What is required.
Output only the stretch of the listing that starts at the line containing "990 (40, 2053)" and ends at the line containing "You are a GUI", reproduced exactly with both ends.

Task material.
-=-=-=-=-

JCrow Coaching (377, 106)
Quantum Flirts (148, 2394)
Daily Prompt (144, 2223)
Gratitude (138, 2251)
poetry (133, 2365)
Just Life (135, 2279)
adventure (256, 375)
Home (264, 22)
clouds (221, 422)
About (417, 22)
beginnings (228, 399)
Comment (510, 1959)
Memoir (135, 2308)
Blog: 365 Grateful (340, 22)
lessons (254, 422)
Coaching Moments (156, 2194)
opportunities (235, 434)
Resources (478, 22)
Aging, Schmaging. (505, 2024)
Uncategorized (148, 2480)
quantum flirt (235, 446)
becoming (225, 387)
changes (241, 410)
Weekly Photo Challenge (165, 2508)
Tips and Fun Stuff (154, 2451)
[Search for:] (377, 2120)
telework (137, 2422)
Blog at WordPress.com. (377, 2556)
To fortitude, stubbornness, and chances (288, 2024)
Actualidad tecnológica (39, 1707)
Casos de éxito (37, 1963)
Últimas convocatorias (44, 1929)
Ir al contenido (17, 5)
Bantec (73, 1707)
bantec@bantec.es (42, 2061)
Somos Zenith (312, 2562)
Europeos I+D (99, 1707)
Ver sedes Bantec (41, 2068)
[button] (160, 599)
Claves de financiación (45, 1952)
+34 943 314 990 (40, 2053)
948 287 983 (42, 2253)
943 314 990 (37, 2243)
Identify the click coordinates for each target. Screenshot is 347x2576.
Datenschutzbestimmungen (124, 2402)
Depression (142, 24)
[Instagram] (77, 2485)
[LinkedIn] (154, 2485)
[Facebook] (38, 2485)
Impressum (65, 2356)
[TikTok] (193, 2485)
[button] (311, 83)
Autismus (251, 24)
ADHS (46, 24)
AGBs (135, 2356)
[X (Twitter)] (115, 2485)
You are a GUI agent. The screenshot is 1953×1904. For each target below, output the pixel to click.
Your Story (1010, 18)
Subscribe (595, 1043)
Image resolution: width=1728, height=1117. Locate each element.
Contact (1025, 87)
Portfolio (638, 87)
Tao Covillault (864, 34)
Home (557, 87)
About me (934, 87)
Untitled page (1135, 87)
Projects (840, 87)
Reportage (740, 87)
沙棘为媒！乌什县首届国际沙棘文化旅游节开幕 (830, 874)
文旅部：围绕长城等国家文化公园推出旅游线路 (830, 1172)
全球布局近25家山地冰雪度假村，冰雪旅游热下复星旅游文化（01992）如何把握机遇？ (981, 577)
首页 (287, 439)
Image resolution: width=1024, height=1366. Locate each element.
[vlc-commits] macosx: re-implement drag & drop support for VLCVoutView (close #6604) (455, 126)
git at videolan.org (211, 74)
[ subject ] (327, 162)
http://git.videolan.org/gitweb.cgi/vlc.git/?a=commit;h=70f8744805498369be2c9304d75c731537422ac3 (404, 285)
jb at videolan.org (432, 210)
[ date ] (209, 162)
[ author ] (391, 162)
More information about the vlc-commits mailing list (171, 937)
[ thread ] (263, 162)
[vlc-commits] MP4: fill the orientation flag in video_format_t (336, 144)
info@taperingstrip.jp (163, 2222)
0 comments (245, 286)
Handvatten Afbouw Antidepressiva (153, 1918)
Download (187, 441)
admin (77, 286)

-=-=-=-=-

The completed task.
+34 943 314 990 (40, 2053)
948 287 983 (42, 2253)
943 314 990 (37, 2243)
Identify the click coordinates for each target. Screenshot is 347x2576.
Datenschutzbestimmungen (124, 2402)
Depression (142, 24)
[Instagram] (77, 2485)
[LinkedIn] (154, 2485)
[Facebook] (38, 2485)
Impressum (65, 2356)
[TikTok] (193, 2485)
[button] (311, 83)
Autismus (251, 24)
ADHS (46, 24)
AGBs (135, 2356)
[X (Twitter)] (115, 2485)
You are a GUI agent. The screenshot is 1953×1904. For each target below, output the pixel to click.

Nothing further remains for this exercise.